N’daye Mansour, le souvenir d’un homme exigeant, mais juste.
N’daye Mansour, le souvenir d’un homme exigeant, mais juste.
L’instituteur ne professait pas, il accompagnait, il hissait les jeunes esprits que nous étions, à l’exploration de l’humanité. Sa mission s’arrêtait à la fin de la primaire, véritable école de la pensée et de la relation à l’autre. Apprentissage délicat des rapports de force, de la rencontre et de la négociation. De l’erreur aussi, mais jamais dans le mépris de celui qui se trompe ou qui ne sait pas. Les instituteurs m’ont fait aimer le savoir. Grâce à la plupart d’entre eux, j’ai aimé apprendre. Ils m’ont transmis la curiosité pour les choses du monde et de la vie.
Comme l’abeille pollinise un jardin, l’instituteur captait notre attention, nous enseignait quelque chose dont nous ignorions la mécanique. Et, jour après jour, une chose fragile s’établissait entre lui et nous : la confiance. Or, il se trouve que la confiance en l’autre est le premier pas vers la confiance en soi…
J’ai presque tout oublié de cette période, mais j’ai gardé l’essentiel : ma capacité à entrer en conversation et en empathie avec mes semblables. Et quand bien même ce n’était pas au programme, il savait que nous pouvions l’entendre ! L’aventure humaine est faite de toute chose, son approche est une alchimie précieuse qui requiert, de la part d’un enseignant, de multiples talents. Les instituteurs que j’ai connus avaient ces qualités. Ils savaient se faire entendre sans élever la voix. Ils nous aidaient à entrouvrir les portes d’un monde et d’une vie que nous avions à parcourir. Si j’écris ces lignes aujourd’hui, c’est pour rendre hommage à l’un d’entre eux, Mansour N’daye, longtemps, très longtemps après que j’eus la chance de compter parmi ses élèves, à la fin des années 1984, au CM2. Après le coup de sifflet, on attendait en rangs dans la cour. Les autres classes défilaient devant nous. Nous entrions tous dans le bâtiment sans un mot. En classe, chacun se plaçait à côté de sa table. À son tour, il entrait, restait debout entre son bureau et le tableau, nous regardait brièvement et nous faisait asseoir. Entre lui et nous, ces quelques gestes marquaient le respect et la crainte. C’est toute la différence !
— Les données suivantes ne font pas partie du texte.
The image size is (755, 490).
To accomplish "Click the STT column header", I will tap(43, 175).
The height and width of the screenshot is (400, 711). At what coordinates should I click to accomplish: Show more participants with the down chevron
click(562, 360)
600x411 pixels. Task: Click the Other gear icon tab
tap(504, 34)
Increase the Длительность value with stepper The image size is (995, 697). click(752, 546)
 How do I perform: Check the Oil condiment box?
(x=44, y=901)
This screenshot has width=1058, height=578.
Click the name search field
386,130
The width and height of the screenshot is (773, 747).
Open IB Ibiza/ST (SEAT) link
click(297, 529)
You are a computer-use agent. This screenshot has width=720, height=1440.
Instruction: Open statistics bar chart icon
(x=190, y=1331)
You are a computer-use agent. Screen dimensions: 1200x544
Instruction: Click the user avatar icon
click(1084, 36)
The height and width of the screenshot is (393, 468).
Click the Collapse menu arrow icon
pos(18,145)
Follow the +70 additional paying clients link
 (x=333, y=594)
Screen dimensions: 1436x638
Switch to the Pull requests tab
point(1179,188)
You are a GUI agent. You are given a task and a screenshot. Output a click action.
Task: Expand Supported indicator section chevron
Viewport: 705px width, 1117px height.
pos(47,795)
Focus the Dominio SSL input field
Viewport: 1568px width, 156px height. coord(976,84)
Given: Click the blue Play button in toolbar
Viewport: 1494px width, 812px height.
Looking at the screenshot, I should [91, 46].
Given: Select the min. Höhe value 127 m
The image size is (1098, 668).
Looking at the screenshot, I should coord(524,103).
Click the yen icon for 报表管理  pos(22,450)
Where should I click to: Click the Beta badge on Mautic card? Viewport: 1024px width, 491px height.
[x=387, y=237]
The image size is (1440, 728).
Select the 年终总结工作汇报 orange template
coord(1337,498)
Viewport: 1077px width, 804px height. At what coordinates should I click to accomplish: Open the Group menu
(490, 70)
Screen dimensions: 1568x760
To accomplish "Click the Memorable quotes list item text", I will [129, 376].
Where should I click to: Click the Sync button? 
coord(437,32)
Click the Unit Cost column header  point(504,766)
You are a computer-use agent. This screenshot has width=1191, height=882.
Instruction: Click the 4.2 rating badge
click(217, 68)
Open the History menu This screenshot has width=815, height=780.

Le maître était très grand, dégarni, économe de ses sourires. Armé d’une voix grave et timbrée, sa parole calme réinventait chaque matin, la prose de la journée. La morale inscrite au tableau ouvrait une brève discussion, destinée à réveiller nos oreilles et nos imaginations endormies. Puis nous sautions de matière en matière avec agilité, nos jeunes cerveaux s’adaptaient. L’instit savait très bien de quoi nous étions capables, avant même que nous soyons surpris par nos aptitudes.
S’il y a une pédagogie, c’est à cela qu’on la reconnaît, non ? La carte de la RIM réversible était en place à droite, un vrai squelette articulé semblait se cacher, juste derrière, accessoire indispensable des leçons d’anatomie. La lumière du jour venait de la gauche à travers d’immenses fenêtres donnant sur la cour. Le tableau « noir » n’offrait que quelques mots fraîchement calligraphiés en son centre. Il faisait bon à l’école. Je n’ai pas oublié sa voix cuivrée, sa diction impeccable. Du fond de mon souvenir, j’entends encore ce géant désinvolte, cet orfèvre de l’école publique énoncer : « L’habit ne fait pas le moine ».
Il y a une 20 d’années. Digne et calme, il n’avait guère changé. A ma surprise, il m’a bien reconnu. Un peu comme des gens proches, les instits se souviennent de leurs anciens élèves. Savent-ils secrètement, ce que nous leur devons ? Je l’espère. Nombre d’entre eux étaient bien des « Maîtres » et non des « profs ».
Dans un signe à nous tous et ce geste appliqué d’une ultime élégance, Mansour n’diaye est le phare en dehors de l’éclairage duquel tout serait dans l’obscurité.